An article in the Oct. 24 Global Times examined the shocking rise in U.S. Treasury bond yields—to over 5% for the first time since 2007—and correctly concludes that “the U.S. economy is one step closer to a devastating crisis.” GT Voice article, which is as usual simply signed Global Times and thus carries the weight of an editorial, fails to delve into the root causes of the crisis (the out-of-control $2 quadrillion speculative bubble of the trans-Atlantic financial system), but it does suggest that the BRICS and other Asian financial initiatives can serve as an alternative to the Western blowout.
Pointing to the soaring U.S. Treasury bond rates, the article states: “There’s every reason to raise a red flag over the abnormal rate performance…. Global markets are increasingly concerned about the creditworthiness of U.S. bonds and distrustful of the U.S. economy. The unprecedented mistrust threatens to trigger a storm in the dollar-dominated financial system.”
The piece continues: “Whatever the reason, investors’ demand for record high yield compensation on long-term U.S. Treasury bonds could be a sign that the U.S. economy is one step closer to a devastating crisis. And it is the time to prepare for the big storm by making use of the existing Asian and BRICS financial coordination mechanisms.”

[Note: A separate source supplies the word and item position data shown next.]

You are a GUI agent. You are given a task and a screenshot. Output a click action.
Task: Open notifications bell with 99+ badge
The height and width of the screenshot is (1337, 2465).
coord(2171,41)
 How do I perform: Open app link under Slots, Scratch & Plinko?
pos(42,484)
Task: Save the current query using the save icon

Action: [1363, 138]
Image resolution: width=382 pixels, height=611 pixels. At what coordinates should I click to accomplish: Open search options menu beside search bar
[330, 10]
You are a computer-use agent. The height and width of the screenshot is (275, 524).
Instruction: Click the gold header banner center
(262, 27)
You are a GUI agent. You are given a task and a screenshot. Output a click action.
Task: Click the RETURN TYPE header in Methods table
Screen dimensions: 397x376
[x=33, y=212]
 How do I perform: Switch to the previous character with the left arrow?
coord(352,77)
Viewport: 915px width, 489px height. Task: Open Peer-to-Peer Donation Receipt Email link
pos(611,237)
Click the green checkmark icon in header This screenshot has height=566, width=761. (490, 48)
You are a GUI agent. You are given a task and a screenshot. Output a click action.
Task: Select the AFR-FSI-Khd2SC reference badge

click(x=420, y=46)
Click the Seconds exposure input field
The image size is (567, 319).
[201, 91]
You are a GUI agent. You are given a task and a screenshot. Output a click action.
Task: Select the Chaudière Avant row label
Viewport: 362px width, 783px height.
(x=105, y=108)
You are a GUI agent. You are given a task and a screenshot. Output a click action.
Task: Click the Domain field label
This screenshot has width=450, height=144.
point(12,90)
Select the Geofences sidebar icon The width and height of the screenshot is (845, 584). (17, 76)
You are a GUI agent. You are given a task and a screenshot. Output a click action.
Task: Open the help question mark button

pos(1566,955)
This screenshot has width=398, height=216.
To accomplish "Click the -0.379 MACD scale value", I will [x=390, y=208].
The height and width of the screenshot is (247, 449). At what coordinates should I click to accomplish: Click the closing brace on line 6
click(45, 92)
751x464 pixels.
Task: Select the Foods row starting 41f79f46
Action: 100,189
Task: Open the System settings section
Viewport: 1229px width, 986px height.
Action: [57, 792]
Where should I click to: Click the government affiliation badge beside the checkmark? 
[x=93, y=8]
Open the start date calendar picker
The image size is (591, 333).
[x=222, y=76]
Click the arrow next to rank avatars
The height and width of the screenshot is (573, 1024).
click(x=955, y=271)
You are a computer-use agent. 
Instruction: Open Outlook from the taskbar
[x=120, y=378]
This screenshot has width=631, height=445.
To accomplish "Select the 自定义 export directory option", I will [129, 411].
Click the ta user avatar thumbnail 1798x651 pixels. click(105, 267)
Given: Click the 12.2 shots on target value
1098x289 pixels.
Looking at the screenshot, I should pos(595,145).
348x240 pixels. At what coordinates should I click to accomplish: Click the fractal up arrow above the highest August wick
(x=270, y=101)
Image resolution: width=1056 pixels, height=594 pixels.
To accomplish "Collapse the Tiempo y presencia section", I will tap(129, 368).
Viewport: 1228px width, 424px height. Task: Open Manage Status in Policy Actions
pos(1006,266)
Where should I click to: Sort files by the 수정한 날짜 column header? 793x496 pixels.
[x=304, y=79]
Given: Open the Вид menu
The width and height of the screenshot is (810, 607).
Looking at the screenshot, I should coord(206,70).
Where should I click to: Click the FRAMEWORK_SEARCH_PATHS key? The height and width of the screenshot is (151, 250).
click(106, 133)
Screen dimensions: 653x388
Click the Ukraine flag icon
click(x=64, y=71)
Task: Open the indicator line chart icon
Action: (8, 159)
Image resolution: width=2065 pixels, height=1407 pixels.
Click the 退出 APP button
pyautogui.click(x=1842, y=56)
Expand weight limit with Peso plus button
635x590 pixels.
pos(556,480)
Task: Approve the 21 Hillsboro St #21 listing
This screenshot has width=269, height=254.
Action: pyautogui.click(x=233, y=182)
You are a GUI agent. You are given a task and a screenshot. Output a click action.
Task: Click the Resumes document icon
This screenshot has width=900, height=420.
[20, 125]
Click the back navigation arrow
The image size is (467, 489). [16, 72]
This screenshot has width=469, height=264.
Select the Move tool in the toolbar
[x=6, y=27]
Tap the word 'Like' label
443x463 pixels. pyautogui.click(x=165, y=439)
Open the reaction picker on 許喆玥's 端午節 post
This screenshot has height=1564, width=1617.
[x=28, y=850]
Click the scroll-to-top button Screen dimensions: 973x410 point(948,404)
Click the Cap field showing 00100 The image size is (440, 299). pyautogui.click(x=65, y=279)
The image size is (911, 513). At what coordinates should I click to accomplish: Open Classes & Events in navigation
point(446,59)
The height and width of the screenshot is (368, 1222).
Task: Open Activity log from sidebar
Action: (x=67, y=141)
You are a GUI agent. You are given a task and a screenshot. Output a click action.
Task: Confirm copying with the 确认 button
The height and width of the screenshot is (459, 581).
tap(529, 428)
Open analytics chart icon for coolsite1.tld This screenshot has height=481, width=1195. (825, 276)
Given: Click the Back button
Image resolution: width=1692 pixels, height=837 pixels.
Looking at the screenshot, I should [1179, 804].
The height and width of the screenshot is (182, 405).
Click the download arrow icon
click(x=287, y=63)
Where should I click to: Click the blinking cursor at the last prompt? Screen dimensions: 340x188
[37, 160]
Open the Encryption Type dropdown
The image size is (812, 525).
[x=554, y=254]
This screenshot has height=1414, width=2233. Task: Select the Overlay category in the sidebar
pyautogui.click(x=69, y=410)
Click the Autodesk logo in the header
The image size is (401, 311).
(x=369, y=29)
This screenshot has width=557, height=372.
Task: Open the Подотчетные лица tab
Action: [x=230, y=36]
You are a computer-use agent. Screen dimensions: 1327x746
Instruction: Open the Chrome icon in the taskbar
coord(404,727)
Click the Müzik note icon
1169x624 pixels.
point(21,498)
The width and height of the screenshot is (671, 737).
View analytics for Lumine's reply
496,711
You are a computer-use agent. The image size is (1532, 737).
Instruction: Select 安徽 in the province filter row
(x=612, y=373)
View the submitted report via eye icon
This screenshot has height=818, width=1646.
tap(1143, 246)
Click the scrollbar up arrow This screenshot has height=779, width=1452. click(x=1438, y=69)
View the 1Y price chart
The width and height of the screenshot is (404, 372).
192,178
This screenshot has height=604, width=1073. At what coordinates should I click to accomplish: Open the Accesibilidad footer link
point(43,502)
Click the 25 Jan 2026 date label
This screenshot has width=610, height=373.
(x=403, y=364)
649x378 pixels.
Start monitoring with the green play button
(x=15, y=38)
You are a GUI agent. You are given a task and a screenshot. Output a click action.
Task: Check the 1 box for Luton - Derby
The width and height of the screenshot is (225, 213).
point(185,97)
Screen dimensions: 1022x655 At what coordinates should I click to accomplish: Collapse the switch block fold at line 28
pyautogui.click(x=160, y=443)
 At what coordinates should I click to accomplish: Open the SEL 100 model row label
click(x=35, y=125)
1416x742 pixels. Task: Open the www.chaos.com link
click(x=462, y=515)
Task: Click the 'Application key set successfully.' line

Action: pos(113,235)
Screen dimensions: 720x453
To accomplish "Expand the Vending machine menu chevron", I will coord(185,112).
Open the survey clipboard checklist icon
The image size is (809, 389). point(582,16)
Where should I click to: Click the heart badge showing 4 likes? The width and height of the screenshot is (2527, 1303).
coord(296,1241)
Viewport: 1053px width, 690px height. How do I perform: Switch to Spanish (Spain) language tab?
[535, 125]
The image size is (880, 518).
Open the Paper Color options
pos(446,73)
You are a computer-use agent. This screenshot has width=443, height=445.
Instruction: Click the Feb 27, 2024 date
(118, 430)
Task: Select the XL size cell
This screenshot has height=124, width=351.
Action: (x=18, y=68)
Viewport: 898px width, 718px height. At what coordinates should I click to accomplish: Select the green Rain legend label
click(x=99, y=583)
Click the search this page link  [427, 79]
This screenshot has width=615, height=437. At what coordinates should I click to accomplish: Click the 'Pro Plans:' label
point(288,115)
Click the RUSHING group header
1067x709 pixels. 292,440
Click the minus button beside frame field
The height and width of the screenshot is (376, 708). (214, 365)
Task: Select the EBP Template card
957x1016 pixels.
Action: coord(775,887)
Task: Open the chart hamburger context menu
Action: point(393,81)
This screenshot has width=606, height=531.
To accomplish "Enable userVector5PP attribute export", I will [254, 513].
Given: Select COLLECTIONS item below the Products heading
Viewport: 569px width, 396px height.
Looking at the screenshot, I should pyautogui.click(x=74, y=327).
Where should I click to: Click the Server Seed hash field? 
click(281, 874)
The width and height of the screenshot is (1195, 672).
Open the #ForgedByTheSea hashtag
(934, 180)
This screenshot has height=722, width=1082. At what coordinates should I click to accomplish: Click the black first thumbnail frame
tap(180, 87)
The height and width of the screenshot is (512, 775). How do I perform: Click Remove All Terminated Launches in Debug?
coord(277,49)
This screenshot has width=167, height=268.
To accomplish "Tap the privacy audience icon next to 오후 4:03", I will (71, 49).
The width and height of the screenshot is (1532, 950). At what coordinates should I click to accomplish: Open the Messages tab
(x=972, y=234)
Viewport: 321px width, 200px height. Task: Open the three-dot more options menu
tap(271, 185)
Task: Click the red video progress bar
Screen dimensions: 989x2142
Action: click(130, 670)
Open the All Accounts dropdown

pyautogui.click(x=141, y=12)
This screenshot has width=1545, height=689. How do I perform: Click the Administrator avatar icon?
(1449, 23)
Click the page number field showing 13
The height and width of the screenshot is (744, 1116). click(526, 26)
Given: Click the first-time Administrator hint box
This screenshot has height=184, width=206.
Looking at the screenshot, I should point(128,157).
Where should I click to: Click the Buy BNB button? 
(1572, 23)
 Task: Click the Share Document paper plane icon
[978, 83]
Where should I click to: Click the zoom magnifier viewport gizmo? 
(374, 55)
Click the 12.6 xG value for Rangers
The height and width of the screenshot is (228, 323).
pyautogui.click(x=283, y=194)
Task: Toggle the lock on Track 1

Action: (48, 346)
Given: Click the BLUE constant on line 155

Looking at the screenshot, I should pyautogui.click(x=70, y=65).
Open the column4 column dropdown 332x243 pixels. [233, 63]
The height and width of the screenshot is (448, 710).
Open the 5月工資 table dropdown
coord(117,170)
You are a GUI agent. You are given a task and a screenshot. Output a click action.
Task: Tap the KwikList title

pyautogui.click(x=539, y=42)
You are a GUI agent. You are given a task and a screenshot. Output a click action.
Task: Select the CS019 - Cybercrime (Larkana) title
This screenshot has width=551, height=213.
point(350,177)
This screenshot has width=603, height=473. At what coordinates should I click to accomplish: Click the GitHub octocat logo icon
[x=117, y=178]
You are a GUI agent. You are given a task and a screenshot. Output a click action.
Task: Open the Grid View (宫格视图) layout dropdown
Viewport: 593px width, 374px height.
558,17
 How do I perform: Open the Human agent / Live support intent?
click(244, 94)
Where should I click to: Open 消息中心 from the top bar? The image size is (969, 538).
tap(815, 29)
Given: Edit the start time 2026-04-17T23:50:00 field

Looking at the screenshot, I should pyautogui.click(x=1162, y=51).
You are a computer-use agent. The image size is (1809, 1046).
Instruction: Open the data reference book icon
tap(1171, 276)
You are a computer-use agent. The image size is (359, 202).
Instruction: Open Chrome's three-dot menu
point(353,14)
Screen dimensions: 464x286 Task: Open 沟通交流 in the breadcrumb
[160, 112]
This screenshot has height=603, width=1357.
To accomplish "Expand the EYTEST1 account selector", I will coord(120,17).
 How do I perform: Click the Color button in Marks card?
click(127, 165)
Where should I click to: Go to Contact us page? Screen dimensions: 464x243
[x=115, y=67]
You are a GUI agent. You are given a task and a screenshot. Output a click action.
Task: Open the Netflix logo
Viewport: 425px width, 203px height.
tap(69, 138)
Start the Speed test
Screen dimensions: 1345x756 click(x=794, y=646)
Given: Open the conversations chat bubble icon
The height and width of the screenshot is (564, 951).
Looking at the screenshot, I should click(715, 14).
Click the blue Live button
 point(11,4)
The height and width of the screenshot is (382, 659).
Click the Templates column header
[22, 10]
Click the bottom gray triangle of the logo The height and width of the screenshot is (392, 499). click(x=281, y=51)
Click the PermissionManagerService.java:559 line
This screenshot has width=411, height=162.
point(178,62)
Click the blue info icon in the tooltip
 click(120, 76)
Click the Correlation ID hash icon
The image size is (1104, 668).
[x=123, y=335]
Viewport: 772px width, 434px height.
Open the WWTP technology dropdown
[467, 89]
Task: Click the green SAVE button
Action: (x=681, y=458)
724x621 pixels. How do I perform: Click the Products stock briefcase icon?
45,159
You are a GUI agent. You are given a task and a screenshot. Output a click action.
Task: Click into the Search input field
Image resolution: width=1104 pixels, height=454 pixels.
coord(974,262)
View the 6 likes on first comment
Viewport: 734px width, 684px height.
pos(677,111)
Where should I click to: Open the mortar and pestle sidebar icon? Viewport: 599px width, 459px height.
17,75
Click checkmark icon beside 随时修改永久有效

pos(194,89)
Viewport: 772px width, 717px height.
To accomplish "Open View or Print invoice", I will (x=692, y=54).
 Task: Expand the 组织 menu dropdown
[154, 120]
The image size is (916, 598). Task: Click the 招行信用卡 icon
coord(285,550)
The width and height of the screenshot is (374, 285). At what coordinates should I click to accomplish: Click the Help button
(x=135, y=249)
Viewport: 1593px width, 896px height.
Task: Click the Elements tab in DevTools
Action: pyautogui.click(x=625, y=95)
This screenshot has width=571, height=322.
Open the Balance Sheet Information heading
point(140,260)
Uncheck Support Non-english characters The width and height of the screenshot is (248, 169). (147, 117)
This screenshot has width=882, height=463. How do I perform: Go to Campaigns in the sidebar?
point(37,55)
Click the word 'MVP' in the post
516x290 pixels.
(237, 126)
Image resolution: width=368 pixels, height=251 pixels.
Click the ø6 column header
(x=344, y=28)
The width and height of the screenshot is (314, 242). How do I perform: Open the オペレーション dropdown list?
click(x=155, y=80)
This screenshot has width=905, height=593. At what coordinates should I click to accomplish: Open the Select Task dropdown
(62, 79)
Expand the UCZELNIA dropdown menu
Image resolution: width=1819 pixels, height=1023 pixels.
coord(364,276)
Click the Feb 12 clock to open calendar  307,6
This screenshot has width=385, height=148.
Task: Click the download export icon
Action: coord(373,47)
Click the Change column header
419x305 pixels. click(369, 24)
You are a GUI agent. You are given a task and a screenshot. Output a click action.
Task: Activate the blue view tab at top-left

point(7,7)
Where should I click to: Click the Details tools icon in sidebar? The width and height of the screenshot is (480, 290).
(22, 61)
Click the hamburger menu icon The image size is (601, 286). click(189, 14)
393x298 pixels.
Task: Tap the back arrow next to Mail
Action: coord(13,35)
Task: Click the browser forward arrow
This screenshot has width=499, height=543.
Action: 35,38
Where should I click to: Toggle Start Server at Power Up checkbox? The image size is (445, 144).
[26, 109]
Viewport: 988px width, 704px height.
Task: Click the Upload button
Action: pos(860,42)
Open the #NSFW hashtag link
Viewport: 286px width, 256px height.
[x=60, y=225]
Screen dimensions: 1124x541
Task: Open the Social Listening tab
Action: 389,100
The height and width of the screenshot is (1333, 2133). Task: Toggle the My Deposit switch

Global Times notes the conundrum facing the dollar. “Given the fact that the U.S. debt has already become the biggest threat to the dollar’s status, keeping interest rates high is also a must for the U.S. to safeguard the dollar’s status. That makes U.S. debt look even more unsustainable. Now higher interest rates may lure more funds into U.S. bonds, but this will further drive up borrowing costs and increase the risk of an economic recession. Moreover, high rates will inevitably lead to an outflow of funds from other markets, causing more shocks to the global financial markets.” South Korea is having problems with high rates, they report, but “then one can only imagine what shocks await other Asian economies and emerging markets.”
The article concludes: “Under such circumstances, it seems reasonable to be concerned about whether there will be a repeat of a financial crisis, calling for financial coordination on an urgent basis among Asian and emerging economies. In addition, the BRICS countries can deploy emergency foreign exchange liquidity support through the BRICS Contingent Reserve Arrangement to address financial market instability.”